## WHAT YOU HAVE TO DO:
Reproduce the part that opens with the line containing "The width and" and closes with the line containing "will [618, 44].", changing "checkbox" to "check box" and leaving everything else unaltered.

## INPUT RECORDS:
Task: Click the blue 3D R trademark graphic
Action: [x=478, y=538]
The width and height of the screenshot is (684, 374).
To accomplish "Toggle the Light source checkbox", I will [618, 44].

...

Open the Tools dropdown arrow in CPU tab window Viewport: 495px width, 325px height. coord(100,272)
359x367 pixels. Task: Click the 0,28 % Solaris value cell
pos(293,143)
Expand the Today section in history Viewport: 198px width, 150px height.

## TASK SOLUTION:
The width and height of the screenshot is (684, 374).
To accomplish "Toggle the Light source check box", I will [618, 44].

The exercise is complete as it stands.